Top of SUPPLIED INFORMATION

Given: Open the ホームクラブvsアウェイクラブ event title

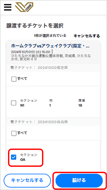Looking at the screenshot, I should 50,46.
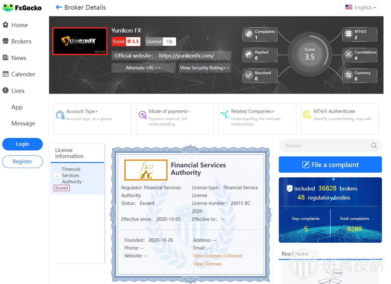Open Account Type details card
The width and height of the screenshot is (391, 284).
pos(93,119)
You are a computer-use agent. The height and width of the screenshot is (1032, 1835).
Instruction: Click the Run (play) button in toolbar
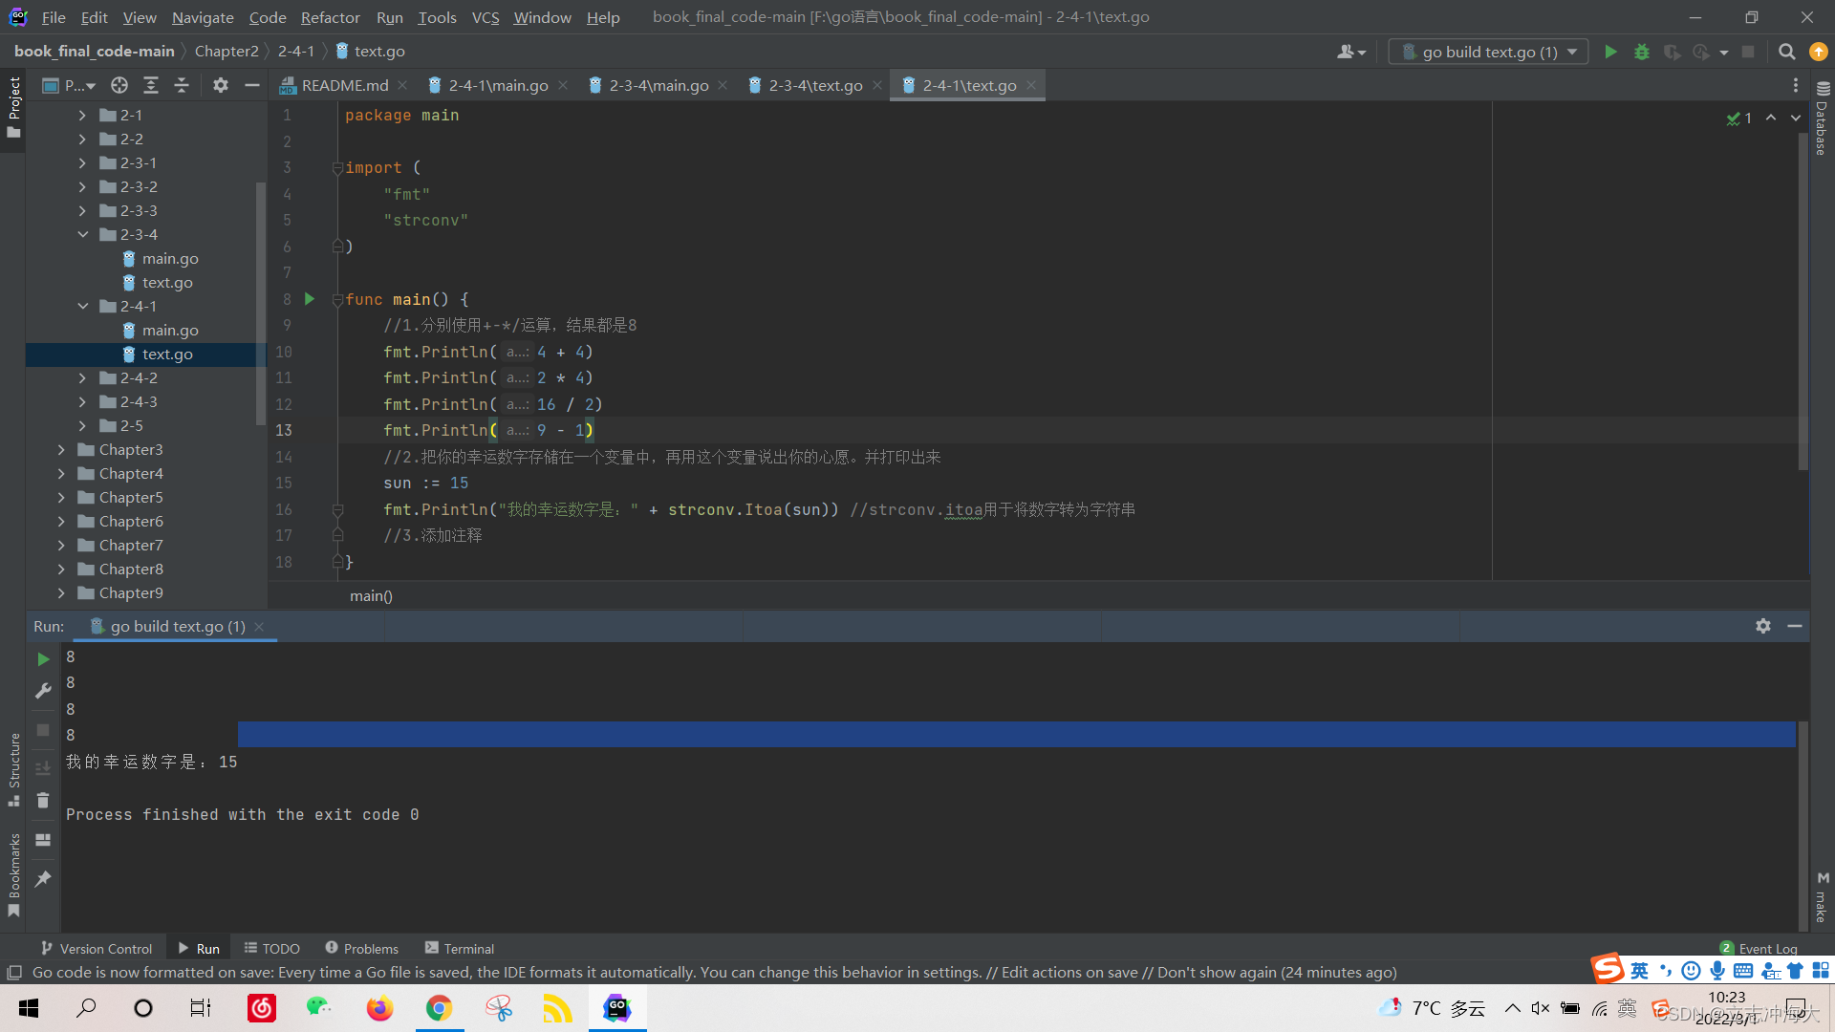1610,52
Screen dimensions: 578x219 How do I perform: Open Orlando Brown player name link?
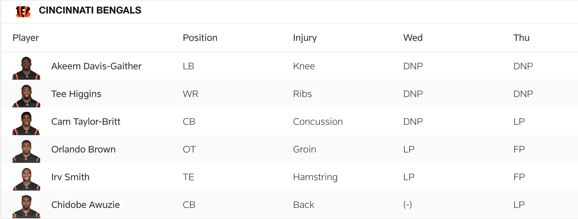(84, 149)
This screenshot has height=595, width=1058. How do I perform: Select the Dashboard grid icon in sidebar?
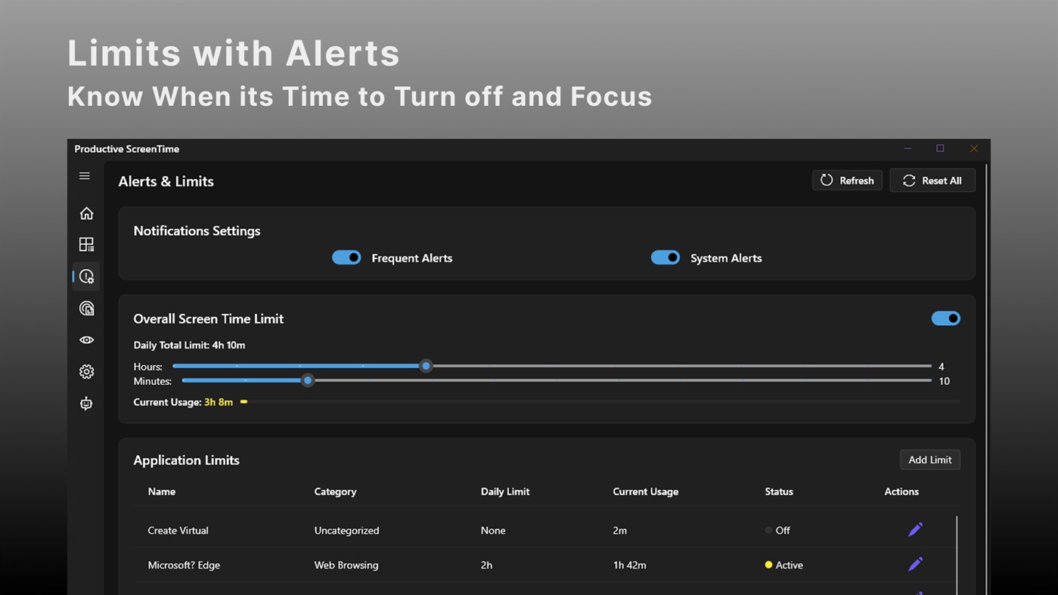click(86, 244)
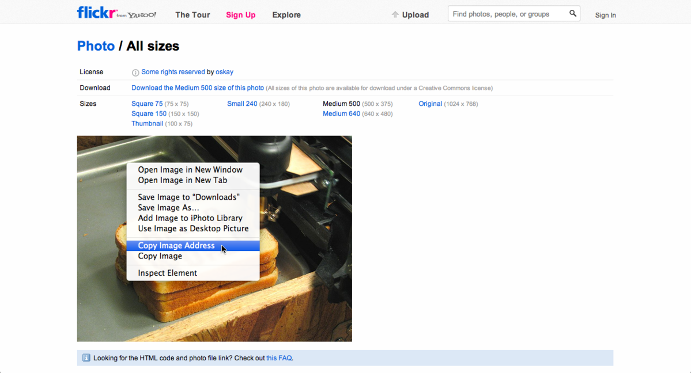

Bottom of SUPPLIED INFORMATION

## TASK INSTRUCTIONS:
Each line from the one holding "You are a computer-use" through the final line of the data needs to be transcribed exactly. Include both ends, skip the pictures, and add nothing.

## FINISHED EXERCISE:
You are a computer-use agent. The height and width of the screenshot is (1032, 1835).
Instruction: Click the Run (play) button in toolbar
1610,52
Screen dimensions: 578x219 How do I perform: Open Orlando Brown player name link?
(84, 149)
This screenshot has height=595, width=1058. How do I perform: Select the Dashboard grid icon in sidebar?
click(86, 244)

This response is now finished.